### Task item
How many of the lines in the data contain "sidebar"? Give only the number.

▬▬▬

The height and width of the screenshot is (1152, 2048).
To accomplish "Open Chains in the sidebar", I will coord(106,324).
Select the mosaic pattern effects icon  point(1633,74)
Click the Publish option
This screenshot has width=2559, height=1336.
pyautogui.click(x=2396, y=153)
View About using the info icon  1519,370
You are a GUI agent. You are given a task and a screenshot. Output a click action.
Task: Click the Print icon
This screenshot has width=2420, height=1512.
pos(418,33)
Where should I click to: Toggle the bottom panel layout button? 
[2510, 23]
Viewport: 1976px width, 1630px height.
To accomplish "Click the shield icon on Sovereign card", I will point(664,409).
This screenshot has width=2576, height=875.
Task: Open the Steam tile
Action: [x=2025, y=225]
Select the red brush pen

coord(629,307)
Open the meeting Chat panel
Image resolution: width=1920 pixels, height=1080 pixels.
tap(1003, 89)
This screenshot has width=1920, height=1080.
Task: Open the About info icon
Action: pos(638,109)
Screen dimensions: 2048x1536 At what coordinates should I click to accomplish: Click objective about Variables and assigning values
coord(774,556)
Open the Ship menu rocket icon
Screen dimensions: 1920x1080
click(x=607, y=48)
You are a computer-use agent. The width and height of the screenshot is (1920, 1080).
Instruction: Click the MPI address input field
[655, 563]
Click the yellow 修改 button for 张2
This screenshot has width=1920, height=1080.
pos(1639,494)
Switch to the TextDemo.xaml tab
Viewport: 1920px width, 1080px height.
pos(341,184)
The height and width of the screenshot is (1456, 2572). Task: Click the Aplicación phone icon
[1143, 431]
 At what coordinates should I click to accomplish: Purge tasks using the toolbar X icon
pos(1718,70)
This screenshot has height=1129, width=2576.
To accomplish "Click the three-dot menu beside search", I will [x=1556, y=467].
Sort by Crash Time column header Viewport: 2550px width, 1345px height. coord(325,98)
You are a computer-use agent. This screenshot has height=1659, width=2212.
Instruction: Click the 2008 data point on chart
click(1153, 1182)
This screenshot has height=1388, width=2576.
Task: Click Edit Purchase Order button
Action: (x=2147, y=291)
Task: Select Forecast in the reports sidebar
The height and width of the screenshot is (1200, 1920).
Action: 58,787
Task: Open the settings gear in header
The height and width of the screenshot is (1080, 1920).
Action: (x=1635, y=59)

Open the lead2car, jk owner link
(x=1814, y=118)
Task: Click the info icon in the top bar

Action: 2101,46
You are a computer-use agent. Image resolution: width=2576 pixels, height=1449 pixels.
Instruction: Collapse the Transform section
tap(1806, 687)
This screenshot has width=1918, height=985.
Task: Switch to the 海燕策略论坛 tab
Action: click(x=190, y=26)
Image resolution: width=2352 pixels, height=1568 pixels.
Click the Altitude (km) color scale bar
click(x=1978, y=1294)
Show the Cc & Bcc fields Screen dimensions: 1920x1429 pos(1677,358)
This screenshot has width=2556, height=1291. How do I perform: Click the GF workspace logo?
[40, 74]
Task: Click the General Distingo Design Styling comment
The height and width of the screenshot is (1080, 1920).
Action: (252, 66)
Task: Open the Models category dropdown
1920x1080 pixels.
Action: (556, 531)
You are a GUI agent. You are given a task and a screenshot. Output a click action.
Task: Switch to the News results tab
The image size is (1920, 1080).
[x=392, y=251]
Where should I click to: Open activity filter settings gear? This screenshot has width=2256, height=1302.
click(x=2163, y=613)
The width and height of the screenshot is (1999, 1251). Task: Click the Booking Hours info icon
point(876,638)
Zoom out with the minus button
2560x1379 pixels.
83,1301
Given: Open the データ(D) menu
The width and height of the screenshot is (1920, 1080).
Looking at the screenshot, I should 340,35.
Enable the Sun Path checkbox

▬▬▬

### Your response
2